Konsekuensi dari pengakuan negara Indonesia sebagai negara hukum, tentu memiliki 3 (tiga) prinsip dasar yang wajib dijunjung dan dihormati oleh setiap warga negara yaitu supremasi hukum, kesetaraan di hadapan hukum, dan penegakan hukum dengan cara-cara yang tidak bertentangan dengan hukum. Ketiga prinsip dasar tersebut memberikan harapan untuk mencapai tujuan ideal yakni terciptanya keadilan.  
Karena itu, penyelesaian kasus dugaan penistaan agama oleh Ahok melalui proses hukum demi tegaknya keadilan, tentu menarik untuk diulas dengan melihat dari dua perspektif, yakni adanya kemauan politik (politicall will) dari pemerintah dan penegak hukum, serta ekspektasi publik dalam penyelesaian kasus tersebut. Antara kemauan politik pemerintah dan penegakan hukum sangat berkorelasi positif dengan harapan-harapan publik yang menghendaki terwujudnya “rasa keadilan”. Karena itu, rasa keadilan ini harus diposisikan secara netral, dimana setiap orang memiliki kedudukan dan perlakuan hukum yang sama tanpa terkecuali.
Kemauan Politik dari Pemerintah dan Penegak Hukum
Sejak bergulirnya kasus dugaan penistaan agama yang dilakukan oleh Ahok, muncul berbagai persepsi negatif dan tudingan terhadap posisi Presiden sebagai Kepala Pemerintahan maupun terhadap Kapolri sebagai aparatur penegak hukum dalam penyelesaian kasus hukum dugaan penistaan agama oleh Ahok. Sebagian kalangan mengkritik bahwa Presiden atau Kapolri tidak memiliki kemauan politik untuk memproses dan menuntaskan kasus Ahok tersebut. Kendati, kiritik dan persepsi tersebut perlu diuji kebenarannya dengan berbagai indikator.

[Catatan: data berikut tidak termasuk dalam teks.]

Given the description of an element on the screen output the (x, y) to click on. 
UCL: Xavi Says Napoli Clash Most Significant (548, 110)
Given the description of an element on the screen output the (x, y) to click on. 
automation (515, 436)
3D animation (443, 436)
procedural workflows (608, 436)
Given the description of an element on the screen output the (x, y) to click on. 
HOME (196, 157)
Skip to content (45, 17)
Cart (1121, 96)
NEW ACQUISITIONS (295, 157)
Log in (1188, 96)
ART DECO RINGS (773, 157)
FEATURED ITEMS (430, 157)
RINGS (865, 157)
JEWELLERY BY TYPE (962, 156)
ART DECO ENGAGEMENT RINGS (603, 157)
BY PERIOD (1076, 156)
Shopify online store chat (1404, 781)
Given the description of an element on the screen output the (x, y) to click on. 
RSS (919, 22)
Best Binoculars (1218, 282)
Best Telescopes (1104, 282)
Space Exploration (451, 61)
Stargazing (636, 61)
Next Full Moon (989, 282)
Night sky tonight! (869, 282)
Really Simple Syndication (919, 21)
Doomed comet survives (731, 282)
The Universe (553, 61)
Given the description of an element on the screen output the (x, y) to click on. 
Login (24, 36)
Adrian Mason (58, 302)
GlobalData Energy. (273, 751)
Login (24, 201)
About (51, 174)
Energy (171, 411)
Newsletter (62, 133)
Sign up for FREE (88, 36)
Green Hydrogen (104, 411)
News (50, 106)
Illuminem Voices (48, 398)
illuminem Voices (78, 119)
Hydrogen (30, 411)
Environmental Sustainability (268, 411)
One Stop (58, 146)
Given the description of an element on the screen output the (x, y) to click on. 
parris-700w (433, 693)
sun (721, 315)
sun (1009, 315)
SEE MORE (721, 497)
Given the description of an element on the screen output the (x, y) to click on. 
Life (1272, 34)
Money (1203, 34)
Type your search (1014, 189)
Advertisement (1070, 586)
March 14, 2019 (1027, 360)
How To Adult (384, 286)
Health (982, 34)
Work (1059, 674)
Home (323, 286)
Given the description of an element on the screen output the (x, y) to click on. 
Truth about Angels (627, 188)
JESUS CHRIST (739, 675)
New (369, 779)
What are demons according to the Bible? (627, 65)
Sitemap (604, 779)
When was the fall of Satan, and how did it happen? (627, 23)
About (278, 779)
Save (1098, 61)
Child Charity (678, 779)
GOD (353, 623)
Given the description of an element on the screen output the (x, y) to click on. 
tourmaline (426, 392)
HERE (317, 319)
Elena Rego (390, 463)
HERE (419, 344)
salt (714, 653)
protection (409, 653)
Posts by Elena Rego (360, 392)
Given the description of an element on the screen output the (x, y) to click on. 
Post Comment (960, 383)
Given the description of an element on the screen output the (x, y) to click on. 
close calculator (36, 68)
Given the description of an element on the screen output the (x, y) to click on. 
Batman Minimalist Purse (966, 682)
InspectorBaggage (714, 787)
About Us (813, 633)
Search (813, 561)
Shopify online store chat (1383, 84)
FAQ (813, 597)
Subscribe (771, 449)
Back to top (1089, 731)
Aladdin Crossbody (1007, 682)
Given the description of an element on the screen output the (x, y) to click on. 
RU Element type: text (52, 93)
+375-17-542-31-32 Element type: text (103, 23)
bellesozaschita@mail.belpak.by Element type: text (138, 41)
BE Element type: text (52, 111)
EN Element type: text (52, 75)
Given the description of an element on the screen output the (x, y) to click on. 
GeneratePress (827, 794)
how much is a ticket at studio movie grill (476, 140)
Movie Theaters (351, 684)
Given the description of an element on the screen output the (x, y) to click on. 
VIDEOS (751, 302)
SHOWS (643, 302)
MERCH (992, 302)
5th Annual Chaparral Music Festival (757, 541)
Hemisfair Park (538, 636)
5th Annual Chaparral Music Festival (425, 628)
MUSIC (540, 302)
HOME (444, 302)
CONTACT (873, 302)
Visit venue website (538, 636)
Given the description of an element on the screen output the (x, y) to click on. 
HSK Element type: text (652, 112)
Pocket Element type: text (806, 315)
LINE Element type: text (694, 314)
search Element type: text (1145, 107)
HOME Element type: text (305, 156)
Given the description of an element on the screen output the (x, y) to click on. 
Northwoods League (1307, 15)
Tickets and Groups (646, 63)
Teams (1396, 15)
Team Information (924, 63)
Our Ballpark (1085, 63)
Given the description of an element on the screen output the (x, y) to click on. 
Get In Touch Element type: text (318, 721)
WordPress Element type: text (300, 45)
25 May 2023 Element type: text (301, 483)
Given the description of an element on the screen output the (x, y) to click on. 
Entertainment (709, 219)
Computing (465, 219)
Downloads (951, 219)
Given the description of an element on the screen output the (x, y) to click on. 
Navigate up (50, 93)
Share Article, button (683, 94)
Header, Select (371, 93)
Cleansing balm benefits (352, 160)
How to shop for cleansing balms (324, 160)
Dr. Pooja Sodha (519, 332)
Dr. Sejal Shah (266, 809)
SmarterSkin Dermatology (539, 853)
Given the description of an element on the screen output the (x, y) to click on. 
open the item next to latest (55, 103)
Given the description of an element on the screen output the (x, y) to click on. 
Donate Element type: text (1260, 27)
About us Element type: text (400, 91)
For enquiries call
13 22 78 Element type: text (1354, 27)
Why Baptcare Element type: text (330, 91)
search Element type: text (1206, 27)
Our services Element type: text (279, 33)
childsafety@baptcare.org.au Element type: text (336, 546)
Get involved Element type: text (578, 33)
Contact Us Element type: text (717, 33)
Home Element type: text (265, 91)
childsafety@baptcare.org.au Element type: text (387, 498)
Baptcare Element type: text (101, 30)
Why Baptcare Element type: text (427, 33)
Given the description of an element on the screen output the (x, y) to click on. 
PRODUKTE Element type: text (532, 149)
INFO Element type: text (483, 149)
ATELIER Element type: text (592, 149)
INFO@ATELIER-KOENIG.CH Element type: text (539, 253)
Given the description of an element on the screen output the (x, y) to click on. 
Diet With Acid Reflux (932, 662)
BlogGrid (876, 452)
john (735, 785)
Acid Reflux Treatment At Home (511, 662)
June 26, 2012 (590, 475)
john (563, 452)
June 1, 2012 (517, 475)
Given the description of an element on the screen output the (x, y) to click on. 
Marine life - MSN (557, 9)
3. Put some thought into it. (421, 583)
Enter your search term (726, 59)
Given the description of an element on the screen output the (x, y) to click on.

Salah satu indikator penting dalam penegakan supremasi hukum adalah menjadikan hukum sebagai panglima. Karena itu, upaya penyelesaian kasus Ahok melalui proses hukum adalah sebuah keharusan yang harus mendapat dukungan dari seluruh elemen bangsa, termasuk pemerintah dan aparatur penegak hukum. Adanya kemauan politik dari pemerintah dan aparatur penegak hukum dalam upaya penyelesaian kasus hukum Ahok, tentu dapat diukur dari langkah-langkah dan tindakan nyata yang telah dilakukan oleh Presiden RI, H Joko Widodo. Selain itu, beberapa indikator yang juga bisa dipergunakan untuk mengukur kemauan dan keseriusan pemerintah dalam penegakan hukum, yakni adanya inisiatif, skala prioritas dan mobilisasi dukungan publik.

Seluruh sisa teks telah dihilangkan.